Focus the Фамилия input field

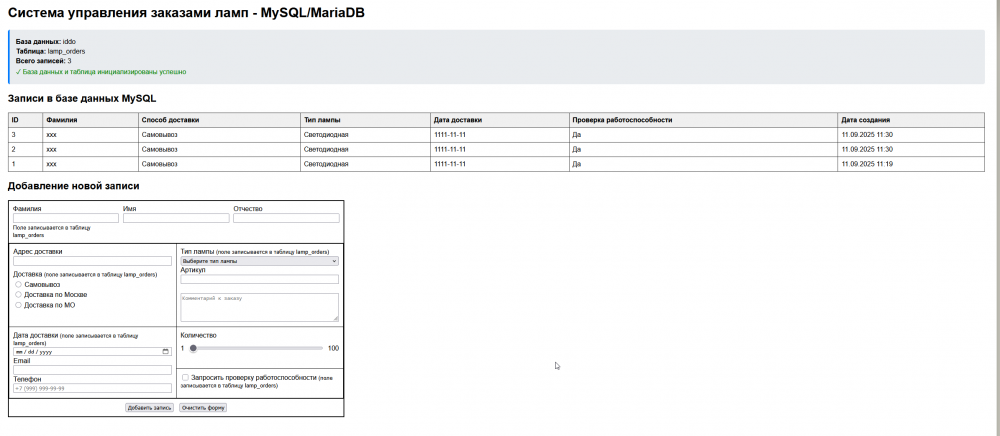click(66, 218)
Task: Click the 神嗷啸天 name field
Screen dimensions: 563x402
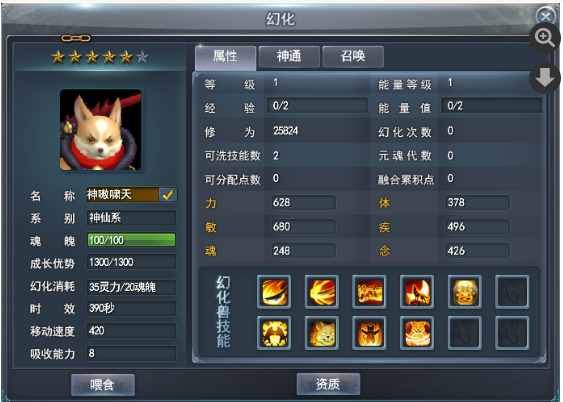Action: coord(122,195)
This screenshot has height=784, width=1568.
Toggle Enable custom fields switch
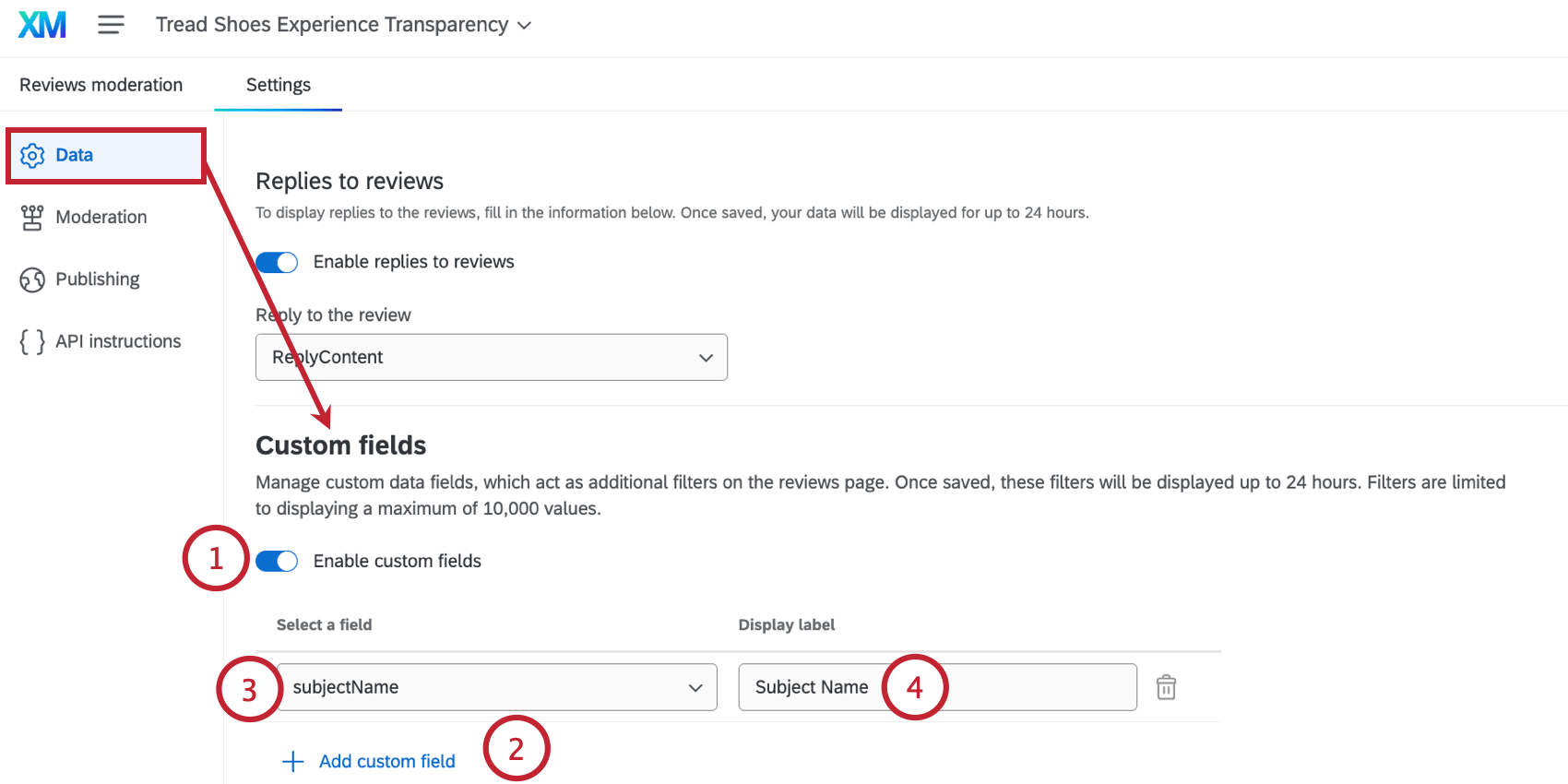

◆ ◆ ◆ ◆

→ **Task goal**: Copy the listing above line for line, with no changes, and leave out the pictures.

→ **Exercise output**:
Focus the Фамилия input field

click(66, 218)
Task: Click the 神嗷啸天 name field
Screen dimensions: 563x402
Action: coord(122,195)
This screenshot has height=784, width=1568.
Toggle Enable custom fields switch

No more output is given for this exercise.